Research

The central theme of my research program is workplace injury prevention. This is accomplished through the following three research strands:

DRiVE Lab 2.0 (Driving Research in Virtual Environments 2.0) is comprised of two state of the art virtual reality laboratories housed in the A.A. Thornbrough Building. One of the laboratories contains a full sized Pontiac G6 OKTAL static car simulator as well as a 12 camera VICON motion capture system.  The other laboratory contains a 6 degree of freedom hexapod robot dynamic heavy equipment/car simulator coupled with a 7 camera VICON motion capture system. Both of the laboratories incorporate visual as well as haptic feedback. The dynamic simulator includes a pair of haptic controls coupled with a virtual reality head mounted display where as the OKTAL simulator uses 6 high definition projectors to provide 300 degrees of coverage on the wrap around screens.

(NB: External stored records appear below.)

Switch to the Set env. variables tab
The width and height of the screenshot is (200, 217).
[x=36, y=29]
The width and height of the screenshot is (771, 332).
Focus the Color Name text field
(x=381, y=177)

In collaboration with Dr. Lana Trick from Psychology, both facilities are being used to develop and test new in-vehicle devices to make driving safer. The two simulation facilities allow us to simultaneously investigate combinations of biomechanical, physiological, and psychophysical basic and applied research questions under realistic operating conditions. 

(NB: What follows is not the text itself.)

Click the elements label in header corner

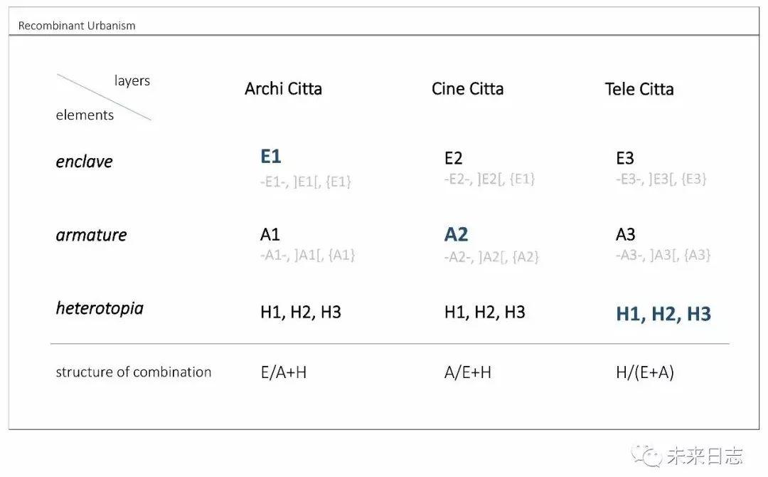pyautogui.click(x=85, y=115)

Whole-Body Vibration Mitigation Strategies and Device Development - In collaboration with School of Engineering Colleague, Dr. Marwan Hassan, this research strand aims to develop new active vibration control strategies and devices to attenuate whole-body vibration in mobile heavy machinery.  

Development, Validation and Use of Wrist and Knee Wearables - In collaboration with School of Engineering Colleague, Dr. Karen Gordon and Dr. Anne Agur (University of Toronto), our previous research has focused on quantification and measurement methods of material properties of hand and wrist soft tissues. We have begun a new research theme which develops, validates and uses novel wrist and knee wearable devices for ergonomic assessment.